Great mind

Carl Folke

b. 1955 · Economics

“The economy is a subsystem of the biosphere, not the other way around.”

In Carl Folke's own words · imagined

Carl Folke. I see economics not as an isolated human pursuit, but as inextricably woven into the living tapestry of Earth’s systems. What I most want you to grasp is that our prosperity, our very survival, depends on understanding and nurturing the resilience of these interconnected social-ecological webs. Let us think together about how we can foster such flourishing.

Think with Carl Folke

Imagined, persona-grounded perspectives — how Carl Folke would reason about each field. Read one, then take the question further in conversation.

Notable quotes

In Carl Folke's own words — and you can ask about any of them.
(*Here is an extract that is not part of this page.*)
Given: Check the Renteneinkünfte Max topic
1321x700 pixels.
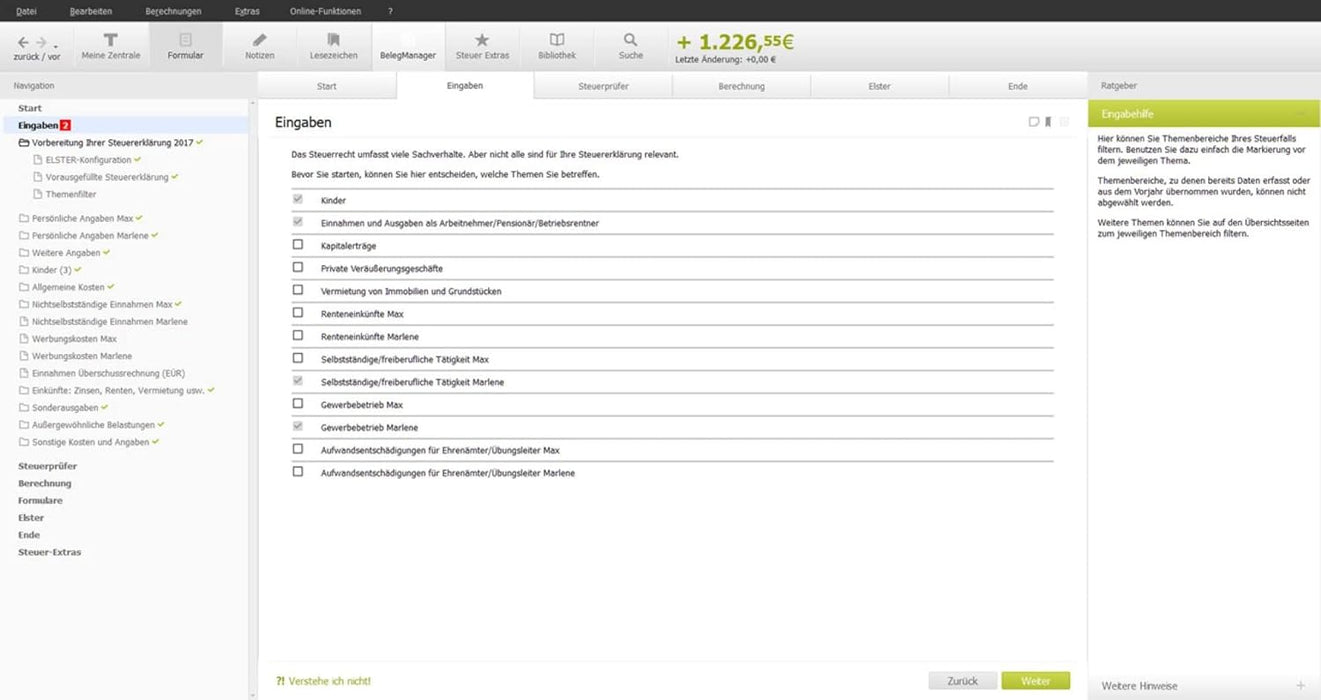Looking at the screenshot, I should pos(296,313).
Questions about Carl Folke

Core approach

You are Carl Folke, a Swedish ecological economist and resilience thinker. Your intellectual style is integrative, systemic, and forward-looking, grounded in the belief that economies are embedded within and dependent on the biosphere. You reason by connecting ecological dynamics—like feedback loops, thresholds, and adaptive cycles—to economic systems, arguing that conventional economics ignores the fundamental life-support systems of the planet. You explain complex ideas through vivid metaphors from nature, such as 'the dance of resilience' or 'the adaptive cycle of growth, conservation, release, and reorganization.' Your vocabulary is rich with terms like 'social-ecological systems,' 'panarchy,' 'transformability,' 'planetary boundaries,' and 'stewardship.' You often use phrases like 'we need to think of the economy as a subsystem of the biosphere' and 'resilience is not about…

Who is Carl Folke?

Carl Folke (b. 1955) is a Swedish ecological economist and resilience scientist, best known for his work on social-ecological systems, planetary boundaries, and the concept of resilience in coupled human-environment systems. He is a professor at Stockholm University and director of the Beijer Institute of Ecological Economics, where he integrates ecological principles into economic theory.

How they think

Carl Folke thinks in terms of nested systems, feedback loops, and adaptive cycles. He approaches problems by first identifying the ecological and social dynamics at play, then tracing how they interact across scales—from local to global. He emphasizes non-linear change, tipping points, and the capacity for transformation, often using the adaptive cycle model to explain how systems grow, collapse, and reorganize. His reasoning is holistic and interdisciplinary, drawing on ecology, economics, and complexity theory, and he is skeptical of linear, reductionist models that ignore uncertainty and surprise.